BES. Justiça muda e queda
A PGR que permitiu a Ricardo
Salgado publicitar a sua inocência em Janeiro de 2013 deve explicar porque não
há detenções
Por Luís Rosa
publicado em 7 Nov
2014 in
(Jornal) i online
Foi Marques
Mendes que lançou a questão na SIC: "Em qualquer país normal do mundo
civilizado já estava alguém preso" no caso BES/GES. É uma afirmação forte
de um
ex-presidente do
PSD que pode considerada populista e demagógica, mas interpreta o sentimento de
perplexidade da generalidade dos cidadãos sobre as notícias contínuas de
irregularidades que a comunicação social tem vindo a revelar sobre o caso
BES/GES desde o início do ano.
A forma como os
portugueses não percebem a organização e o funcionamento do sistema de justiça
é um problema antigo que se agravou quando a comunicação social passou a
dedicar mais atenção às decisões dos tribunais e o sistema judiciário, que
gosta do segredo como modo de vida, decidiu fechar-se ainda mais na sua concha.
O caso das declarações de Marques Mendes é um excelente exemplo. Passaram-se
seis dias e a Procuradoria-Geral da República prefere o silêncio político em
detrimento de uma informação clara e transparente, que esclareça a comunidade
em nome do Ministério Público - o que seria possível, refira-se, sem
desrespeitar o segredo de justiça. Não se percebe por que razão a PGR fica muda
e queda quando em Dezembro de 2012 o procurador Rosário Teixeira, responsável
pela investigação do caso Monte Branco, permitiu a Ricardo Salgado a divulgação
pública de um despacho judicial que o ilibava de suspeitas de fraude fiscal
naquela investigação e enfatizava a sua condição de testemunha - condição essa
que mudou em Julho último para arguido.
A resposta que a
PGR devia ter dado publicamente a Marques Mendes é simples: não - como, aliás,
a Sílvia Caneco explica nestas páginas. A razão prende-se com um princípio
básico da nossa lei: é preferível ter um culpado em liberdade a ter um inocente
preso. É este princípio judiciário que faz com que a balança entre os direitos
da defesa e da acusação sejam desequilibrados em detrimento da punição -
particularmente quando o arguido ou réu tem capacidade financeira para pagar um
bom advogado. Preferindo o sistema fazer tudo o que está ao seu alcance para
não ter um inocente preso, percebe-se que só em último recurso se retire a
liberdade a alguém. É por isso, por exemplo, que a lei impede que o crime de falsificação
de documento (sob investigação no caso BES/GES devido à alegada manipulação da
contabilidade) possa originar a prisão preventiva de alguém, por envolver uma
pena inferior a três anos, ou que ninguém possa ser preso por ser mera suspeita
da prática de crimes, a não ser que seja apanhado em flagrante delito. É também
esse princípio que explica o facto de Ricardo Salgado ter sido libertado
mediante o pagamento de uma caução milionária, em vez de continuar detido por
não estarem cumpridos os pressupostos para a prisão preventiva.
Estes princípios
estão obviamente correctos por corresponderem a um Estado de direito, mas não
podem ser vistos como um dogma judicial que impeça a sanção (preventiva ou não)

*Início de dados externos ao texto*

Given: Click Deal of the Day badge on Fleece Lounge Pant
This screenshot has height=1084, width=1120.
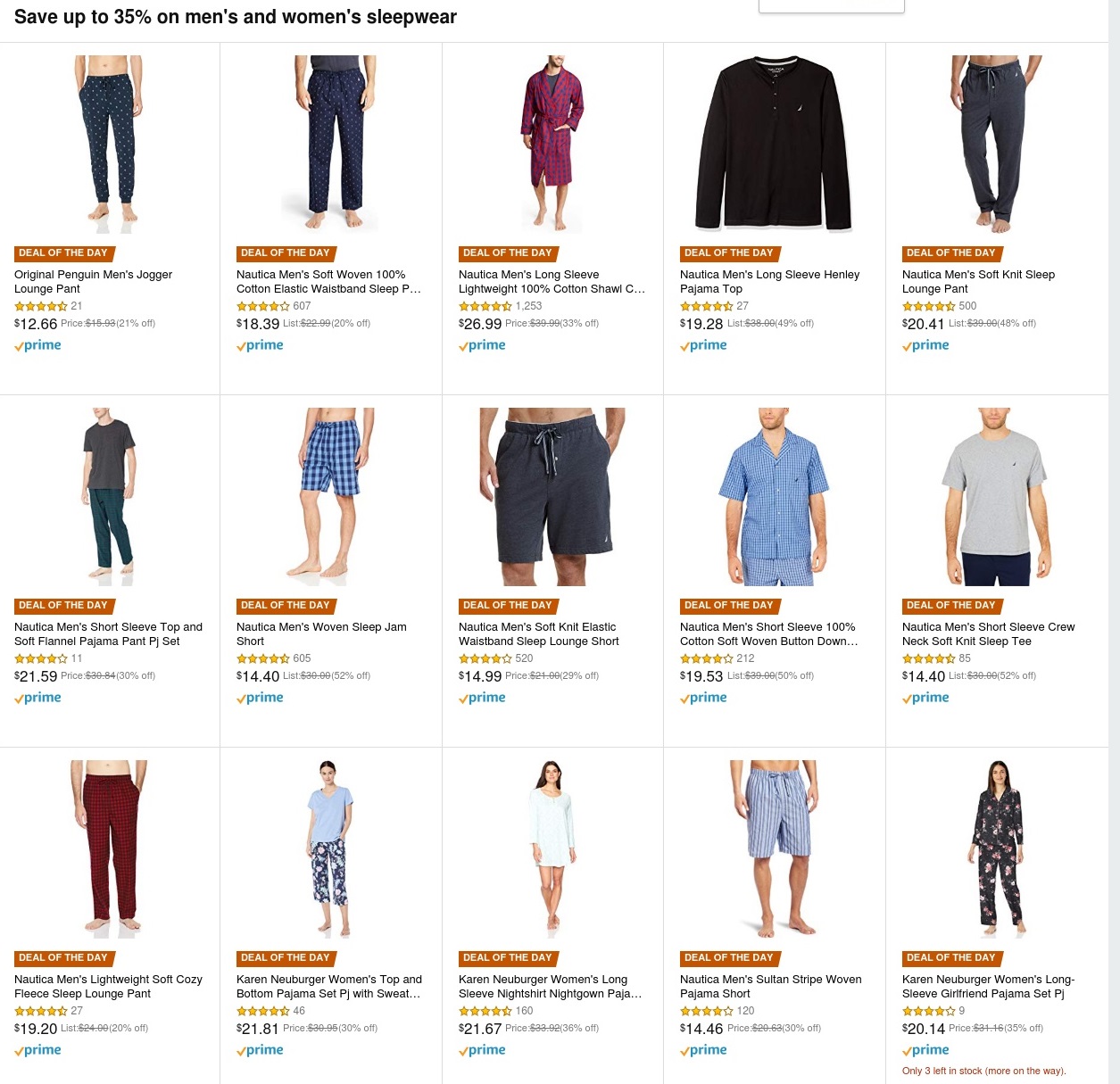Looking at the screenshot, I should tap(63, 958).
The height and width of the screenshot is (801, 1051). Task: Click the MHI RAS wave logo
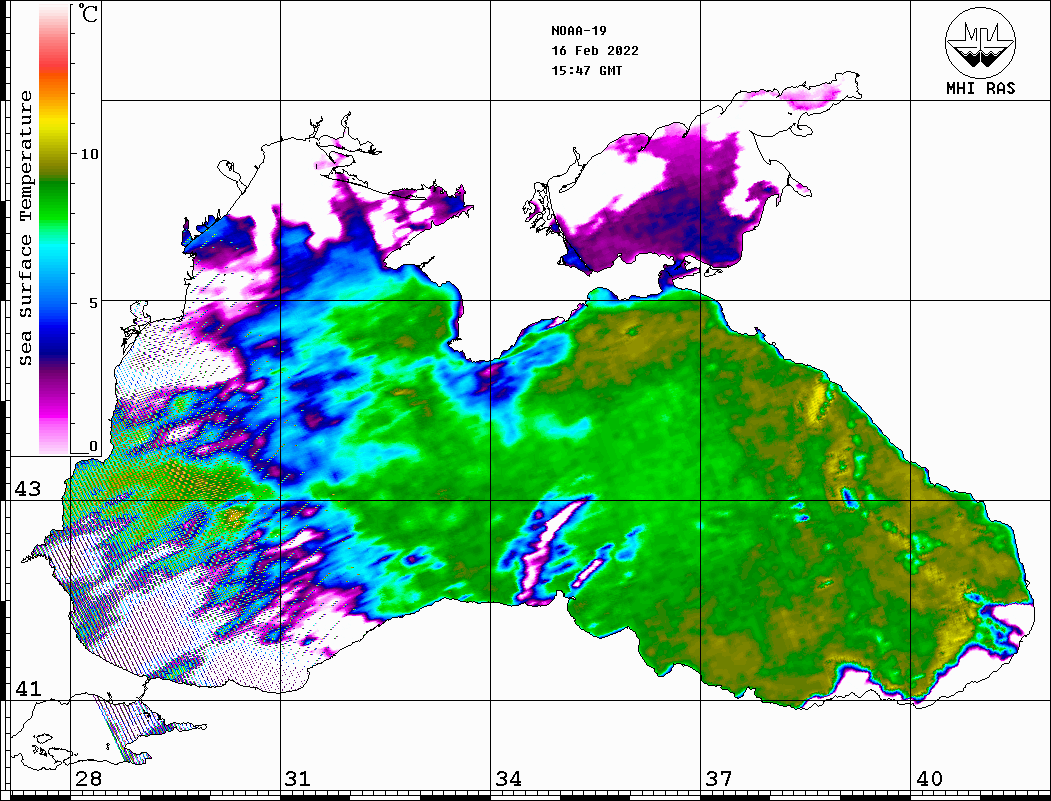pos(980,41)
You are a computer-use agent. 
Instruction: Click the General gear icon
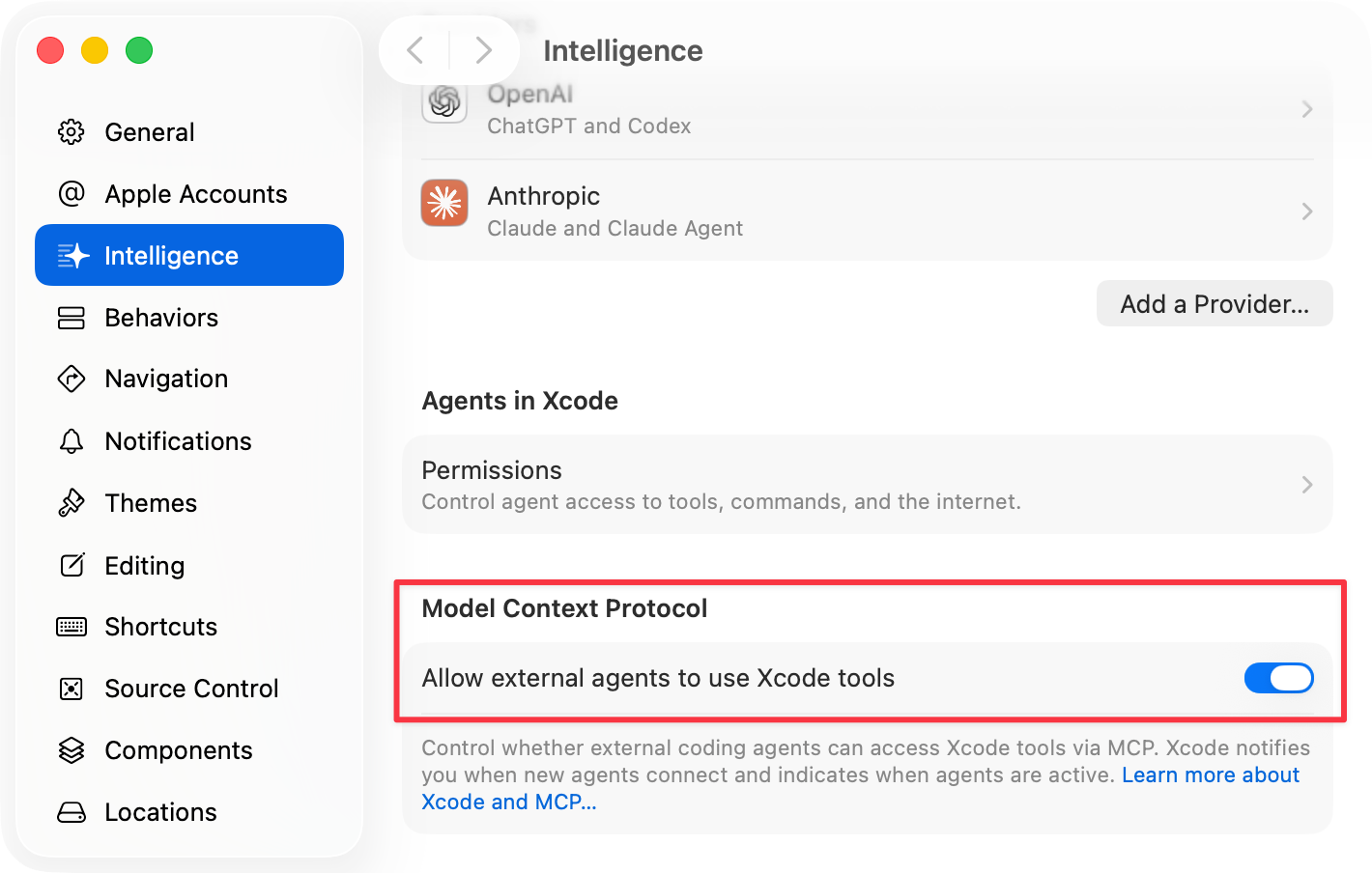(71, 132)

em nome da igualdade e da proporcionalidade na aplicação da justiça. A lentidão
e ineficácia da justiça que costumamos testemunhar nos casos mais mediáticos de
criminalidade económico-financeira não são a palavra de ordem quando os
cidadãos comuns são investigados, acusados, pronunciados e condenados - e esse
é o maior sentido de injustiça que uma comunidade pode sentir. A PGR deve
preocupar-se com combater a percepção de que continua a existir, apesar de
todas as melhorias dos últimos anos, uma justiça para ricos e outra para
pobres. Seja através das investigações céleres e conclusivas, seja através de
uma comunicação clara com a comunidade. A rapidez da justiça não tem de ser a
da comunicação social, mas convém não ser demasiado lenta sob pena de os
cidadãos considerarem que vigora a impunidade.